** START OF Data supplied **
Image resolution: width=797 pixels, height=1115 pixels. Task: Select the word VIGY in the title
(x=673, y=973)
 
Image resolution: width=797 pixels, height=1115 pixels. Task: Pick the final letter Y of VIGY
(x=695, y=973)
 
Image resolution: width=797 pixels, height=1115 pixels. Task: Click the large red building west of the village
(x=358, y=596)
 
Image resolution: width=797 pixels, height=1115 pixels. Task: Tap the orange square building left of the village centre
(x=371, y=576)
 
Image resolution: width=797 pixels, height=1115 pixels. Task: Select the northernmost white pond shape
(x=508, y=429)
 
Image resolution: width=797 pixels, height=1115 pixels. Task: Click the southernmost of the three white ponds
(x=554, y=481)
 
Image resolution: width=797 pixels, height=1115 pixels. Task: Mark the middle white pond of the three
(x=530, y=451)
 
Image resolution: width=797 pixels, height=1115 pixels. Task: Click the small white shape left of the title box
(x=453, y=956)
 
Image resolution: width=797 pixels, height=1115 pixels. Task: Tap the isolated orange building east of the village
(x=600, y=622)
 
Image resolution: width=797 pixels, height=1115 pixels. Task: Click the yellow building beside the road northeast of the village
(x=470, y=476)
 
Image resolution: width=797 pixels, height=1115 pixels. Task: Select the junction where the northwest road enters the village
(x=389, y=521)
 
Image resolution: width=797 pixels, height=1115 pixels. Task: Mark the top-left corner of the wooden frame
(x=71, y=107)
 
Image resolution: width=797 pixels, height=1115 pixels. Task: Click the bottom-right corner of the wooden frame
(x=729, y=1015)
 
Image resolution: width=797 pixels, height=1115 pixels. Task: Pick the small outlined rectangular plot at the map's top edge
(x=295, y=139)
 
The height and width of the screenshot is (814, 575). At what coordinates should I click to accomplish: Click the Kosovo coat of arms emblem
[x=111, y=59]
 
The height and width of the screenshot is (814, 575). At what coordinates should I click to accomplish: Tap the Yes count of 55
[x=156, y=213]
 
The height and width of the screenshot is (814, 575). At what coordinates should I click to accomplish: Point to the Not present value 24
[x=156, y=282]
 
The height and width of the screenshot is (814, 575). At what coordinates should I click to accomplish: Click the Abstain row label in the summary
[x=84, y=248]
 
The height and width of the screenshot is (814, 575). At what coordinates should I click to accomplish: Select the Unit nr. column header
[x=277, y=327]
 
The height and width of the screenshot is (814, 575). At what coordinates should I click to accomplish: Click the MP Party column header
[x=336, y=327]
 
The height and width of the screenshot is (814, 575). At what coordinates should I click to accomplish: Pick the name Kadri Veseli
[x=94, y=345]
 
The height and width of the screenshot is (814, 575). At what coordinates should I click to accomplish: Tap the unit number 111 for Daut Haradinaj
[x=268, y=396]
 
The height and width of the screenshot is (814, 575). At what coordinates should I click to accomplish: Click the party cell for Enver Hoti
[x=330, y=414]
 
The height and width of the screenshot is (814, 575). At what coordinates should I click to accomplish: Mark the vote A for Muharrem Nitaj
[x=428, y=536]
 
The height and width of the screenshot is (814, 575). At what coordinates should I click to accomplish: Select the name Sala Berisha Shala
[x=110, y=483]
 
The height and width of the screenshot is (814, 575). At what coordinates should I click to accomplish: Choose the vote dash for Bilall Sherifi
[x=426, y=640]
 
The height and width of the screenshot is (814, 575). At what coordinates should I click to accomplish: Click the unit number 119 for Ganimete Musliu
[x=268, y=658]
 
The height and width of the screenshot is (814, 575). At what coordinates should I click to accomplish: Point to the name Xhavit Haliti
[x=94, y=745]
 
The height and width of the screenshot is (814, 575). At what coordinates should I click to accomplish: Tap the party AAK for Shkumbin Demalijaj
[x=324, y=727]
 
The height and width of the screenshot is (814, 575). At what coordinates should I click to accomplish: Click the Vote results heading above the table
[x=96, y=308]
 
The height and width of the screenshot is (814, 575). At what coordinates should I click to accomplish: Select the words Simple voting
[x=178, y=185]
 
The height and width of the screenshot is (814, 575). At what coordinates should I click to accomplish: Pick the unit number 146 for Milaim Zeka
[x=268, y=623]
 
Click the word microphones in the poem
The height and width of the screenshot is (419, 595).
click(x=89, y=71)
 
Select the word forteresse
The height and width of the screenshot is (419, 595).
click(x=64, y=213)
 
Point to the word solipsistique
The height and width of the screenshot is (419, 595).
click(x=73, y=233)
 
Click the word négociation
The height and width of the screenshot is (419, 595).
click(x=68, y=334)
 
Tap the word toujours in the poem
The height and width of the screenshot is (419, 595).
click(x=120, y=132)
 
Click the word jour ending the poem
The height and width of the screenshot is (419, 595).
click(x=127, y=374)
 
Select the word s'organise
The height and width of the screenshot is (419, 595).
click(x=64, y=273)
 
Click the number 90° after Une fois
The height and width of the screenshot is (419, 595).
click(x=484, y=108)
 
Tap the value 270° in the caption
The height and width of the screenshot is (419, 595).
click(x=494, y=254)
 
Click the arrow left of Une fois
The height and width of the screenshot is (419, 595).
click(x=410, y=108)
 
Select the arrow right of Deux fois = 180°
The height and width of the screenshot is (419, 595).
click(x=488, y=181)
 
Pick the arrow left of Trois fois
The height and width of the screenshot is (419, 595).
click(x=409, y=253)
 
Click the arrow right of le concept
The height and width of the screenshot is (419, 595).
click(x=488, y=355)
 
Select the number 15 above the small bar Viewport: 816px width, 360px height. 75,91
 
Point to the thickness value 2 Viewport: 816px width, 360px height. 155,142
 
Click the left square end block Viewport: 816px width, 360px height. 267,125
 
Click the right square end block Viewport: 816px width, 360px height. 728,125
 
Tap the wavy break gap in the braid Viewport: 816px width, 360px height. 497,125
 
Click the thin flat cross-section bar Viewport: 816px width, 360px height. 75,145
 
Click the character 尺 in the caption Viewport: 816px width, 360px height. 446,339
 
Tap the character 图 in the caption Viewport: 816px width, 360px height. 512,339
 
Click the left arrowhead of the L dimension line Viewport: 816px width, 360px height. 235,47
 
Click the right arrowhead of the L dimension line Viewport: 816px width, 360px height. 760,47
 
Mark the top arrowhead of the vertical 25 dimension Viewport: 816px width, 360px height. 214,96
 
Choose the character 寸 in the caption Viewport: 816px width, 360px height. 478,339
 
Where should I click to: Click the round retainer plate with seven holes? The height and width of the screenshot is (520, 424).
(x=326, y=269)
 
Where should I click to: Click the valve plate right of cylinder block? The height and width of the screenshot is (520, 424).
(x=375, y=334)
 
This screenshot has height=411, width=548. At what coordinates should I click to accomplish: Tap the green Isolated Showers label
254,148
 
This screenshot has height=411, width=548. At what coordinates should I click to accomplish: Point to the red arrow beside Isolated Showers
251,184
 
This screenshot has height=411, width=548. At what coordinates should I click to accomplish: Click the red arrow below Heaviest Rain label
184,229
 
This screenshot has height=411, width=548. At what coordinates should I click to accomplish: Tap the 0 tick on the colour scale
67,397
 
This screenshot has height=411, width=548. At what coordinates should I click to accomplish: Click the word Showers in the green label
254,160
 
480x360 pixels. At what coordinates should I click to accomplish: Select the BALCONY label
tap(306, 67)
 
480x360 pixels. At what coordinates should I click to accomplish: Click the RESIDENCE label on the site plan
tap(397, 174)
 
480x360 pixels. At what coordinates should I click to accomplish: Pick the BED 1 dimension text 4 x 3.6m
** END OF Data supplied **
• Problem description:
How many lines in the items above contain the word "Choose"? Reply with the number alone.

• Reply:
2